Not much is known about this small computer, designed in Canada and presented at the 1983 NCC show (Anaheim, California), in May. It was marketed then as a portable computer! Quite strange as when you have look at the picture, it looks more like a desktop computer, no built-in screen... In fact it had a handle on the back and a plastic cover for the keyboard. One could carry it like a briefcase. You still needed a monitor (TV) at the other location, however...
Anyway, the Pied Piper apparently didn't last long. All we know is that it was intended to be marketed in the US, at $1300. It was based upon a Z80 CPU, had a 5''1/4 disk-drive built-in (720 KB) and used CP/M. It was sold with a complete "Perfect Software" package.

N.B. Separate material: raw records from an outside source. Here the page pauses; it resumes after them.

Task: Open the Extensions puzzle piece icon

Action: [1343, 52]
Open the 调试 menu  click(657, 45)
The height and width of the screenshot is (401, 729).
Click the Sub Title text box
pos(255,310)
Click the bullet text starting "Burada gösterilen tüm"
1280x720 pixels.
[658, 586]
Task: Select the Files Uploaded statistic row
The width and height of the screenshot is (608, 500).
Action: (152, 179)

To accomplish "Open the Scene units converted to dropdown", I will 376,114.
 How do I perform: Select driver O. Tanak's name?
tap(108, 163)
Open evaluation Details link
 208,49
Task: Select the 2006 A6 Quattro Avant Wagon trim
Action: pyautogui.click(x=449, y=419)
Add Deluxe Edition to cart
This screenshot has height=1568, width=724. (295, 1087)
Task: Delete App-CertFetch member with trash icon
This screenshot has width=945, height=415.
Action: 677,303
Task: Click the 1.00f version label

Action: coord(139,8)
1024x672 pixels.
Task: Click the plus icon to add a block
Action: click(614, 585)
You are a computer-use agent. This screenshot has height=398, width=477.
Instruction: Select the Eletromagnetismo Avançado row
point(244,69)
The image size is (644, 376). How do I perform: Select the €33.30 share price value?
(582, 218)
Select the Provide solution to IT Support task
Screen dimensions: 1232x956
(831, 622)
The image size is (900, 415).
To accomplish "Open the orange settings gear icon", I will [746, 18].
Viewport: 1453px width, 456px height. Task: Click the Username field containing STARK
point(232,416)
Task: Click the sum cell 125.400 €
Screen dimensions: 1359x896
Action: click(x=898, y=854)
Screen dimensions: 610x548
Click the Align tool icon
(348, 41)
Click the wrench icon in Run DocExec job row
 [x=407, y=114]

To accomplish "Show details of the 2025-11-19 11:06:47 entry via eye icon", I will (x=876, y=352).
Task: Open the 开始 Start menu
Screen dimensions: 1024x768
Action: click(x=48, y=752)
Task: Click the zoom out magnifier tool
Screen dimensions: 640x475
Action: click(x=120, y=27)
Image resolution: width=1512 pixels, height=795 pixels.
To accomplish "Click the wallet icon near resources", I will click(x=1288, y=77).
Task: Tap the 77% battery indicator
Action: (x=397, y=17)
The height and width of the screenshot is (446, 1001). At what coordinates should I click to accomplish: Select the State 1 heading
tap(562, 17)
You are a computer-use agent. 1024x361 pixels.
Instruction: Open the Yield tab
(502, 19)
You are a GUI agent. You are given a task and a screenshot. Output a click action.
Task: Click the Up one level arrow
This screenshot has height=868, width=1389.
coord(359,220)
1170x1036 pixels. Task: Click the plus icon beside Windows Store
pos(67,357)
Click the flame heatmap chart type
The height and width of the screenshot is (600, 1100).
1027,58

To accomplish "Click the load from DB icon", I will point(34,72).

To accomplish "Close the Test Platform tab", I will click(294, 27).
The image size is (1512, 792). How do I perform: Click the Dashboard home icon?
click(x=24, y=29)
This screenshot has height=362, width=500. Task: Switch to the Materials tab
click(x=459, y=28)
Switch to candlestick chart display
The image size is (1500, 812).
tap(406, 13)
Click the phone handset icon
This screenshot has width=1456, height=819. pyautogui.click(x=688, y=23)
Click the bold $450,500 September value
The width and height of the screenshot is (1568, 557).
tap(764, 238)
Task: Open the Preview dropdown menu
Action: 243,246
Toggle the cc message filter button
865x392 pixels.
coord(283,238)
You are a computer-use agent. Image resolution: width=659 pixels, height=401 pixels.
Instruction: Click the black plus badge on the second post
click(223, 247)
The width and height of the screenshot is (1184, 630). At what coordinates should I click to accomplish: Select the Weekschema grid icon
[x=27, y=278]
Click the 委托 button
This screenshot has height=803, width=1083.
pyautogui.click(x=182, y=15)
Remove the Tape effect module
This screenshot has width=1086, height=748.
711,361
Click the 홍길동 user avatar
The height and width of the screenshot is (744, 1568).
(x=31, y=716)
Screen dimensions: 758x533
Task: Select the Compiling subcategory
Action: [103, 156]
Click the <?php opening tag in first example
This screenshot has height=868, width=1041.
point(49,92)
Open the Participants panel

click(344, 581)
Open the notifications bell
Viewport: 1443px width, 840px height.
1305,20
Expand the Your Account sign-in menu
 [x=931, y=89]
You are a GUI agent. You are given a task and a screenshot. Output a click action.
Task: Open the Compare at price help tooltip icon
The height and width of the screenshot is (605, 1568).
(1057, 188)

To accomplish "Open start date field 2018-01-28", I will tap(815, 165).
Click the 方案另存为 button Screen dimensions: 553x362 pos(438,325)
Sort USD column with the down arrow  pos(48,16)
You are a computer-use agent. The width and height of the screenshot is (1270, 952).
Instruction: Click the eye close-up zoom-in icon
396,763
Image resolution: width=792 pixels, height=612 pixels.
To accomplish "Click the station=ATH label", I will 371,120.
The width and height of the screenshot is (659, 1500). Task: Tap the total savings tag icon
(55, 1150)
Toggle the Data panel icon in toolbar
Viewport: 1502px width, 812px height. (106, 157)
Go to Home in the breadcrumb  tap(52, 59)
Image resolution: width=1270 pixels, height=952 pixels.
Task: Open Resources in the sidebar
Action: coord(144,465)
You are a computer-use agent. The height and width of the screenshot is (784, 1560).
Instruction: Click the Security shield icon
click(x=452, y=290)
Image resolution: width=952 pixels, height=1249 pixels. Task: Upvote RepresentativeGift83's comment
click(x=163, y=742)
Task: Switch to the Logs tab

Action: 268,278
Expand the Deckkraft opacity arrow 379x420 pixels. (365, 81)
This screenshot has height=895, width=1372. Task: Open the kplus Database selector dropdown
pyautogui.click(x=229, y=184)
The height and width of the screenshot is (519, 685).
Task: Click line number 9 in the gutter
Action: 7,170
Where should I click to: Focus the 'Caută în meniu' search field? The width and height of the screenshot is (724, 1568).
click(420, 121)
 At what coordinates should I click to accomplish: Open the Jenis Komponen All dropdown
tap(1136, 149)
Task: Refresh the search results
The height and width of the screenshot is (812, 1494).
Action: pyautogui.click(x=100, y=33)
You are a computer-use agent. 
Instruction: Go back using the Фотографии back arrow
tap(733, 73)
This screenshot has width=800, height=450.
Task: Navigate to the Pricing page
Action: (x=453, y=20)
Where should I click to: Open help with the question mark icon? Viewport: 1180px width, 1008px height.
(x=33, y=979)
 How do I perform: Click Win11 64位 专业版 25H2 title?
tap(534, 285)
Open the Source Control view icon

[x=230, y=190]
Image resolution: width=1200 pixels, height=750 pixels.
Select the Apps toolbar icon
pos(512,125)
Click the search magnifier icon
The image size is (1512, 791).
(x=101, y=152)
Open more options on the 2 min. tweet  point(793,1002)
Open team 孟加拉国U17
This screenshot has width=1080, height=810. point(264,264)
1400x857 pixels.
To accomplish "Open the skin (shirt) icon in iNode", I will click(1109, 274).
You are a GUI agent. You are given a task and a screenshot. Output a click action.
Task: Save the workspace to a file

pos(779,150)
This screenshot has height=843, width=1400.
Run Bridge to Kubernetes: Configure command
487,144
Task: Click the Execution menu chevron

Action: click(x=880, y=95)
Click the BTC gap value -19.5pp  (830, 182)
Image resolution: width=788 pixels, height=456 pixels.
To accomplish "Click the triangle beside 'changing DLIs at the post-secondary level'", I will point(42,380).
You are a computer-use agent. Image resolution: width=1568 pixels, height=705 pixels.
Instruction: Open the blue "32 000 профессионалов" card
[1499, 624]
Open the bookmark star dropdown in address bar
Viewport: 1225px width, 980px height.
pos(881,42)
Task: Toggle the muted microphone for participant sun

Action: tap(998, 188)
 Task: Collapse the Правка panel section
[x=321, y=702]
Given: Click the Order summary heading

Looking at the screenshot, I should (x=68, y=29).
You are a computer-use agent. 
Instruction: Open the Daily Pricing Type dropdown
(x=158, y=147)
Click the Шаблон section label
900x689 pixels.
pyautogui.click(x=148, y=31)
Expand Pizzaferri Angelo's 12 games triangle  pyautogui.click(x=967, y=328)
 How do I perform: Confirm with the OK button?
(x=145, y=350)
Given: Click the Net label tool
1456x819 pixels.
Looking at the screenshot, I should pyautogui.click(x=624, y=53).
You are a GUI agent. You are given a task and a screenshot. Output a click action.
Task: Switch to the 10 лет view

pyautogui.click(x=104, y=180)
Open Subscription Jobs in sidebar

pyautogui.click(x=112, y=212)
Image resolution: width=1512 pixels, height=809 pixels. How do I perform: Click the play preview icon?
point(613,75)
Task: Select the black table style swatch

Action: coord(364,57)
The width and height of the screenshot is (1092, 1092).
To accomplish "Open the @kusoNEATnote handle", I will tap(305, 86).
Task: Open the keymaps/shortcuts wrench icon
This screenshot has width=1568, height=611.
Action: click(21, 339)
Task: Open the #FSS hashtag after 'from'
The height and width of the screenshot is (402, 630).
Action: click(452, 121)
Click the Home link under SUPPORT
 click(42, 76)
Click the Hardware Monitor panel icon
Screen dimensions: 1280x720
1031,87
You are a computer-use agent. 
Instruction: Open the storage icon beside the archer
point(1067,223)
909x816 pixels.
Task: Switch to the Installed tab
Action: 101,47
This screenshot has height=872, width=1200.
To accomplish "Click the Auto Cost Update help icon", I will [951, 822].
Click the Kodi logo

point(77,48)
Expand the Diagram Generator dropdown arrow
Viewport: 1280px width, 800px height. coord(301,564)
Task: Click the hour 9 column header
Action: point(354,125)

The modem card was optional, manufacturered in Hong Kong at Semi Tech Hong Kong Ltd.
According to Terry Danyleyko who worked for Semi Tech, 1000 pieces were sold to China. A Chinese CP/M was even written specially for the Pied Piper.
Tim Gieseler reports :
I sold ONE pied-piper at my short-lived computer store around 1983-4. There was nothing portable about it, but it was a smallish CP/M machine distinguished by it's use of a standard video monitor (none was supplied) and an unusually large single floppy drive compared to the Eagle/Kaypro/TRS-80s of the day. It was able to read/write many of the numerous floppy formats, as well.
The "Perfect" software, same as supplied by Kaypro, was universally horrible, buggy, barely functional - but heavily promoted by the manufacture and bundled by many computer makers.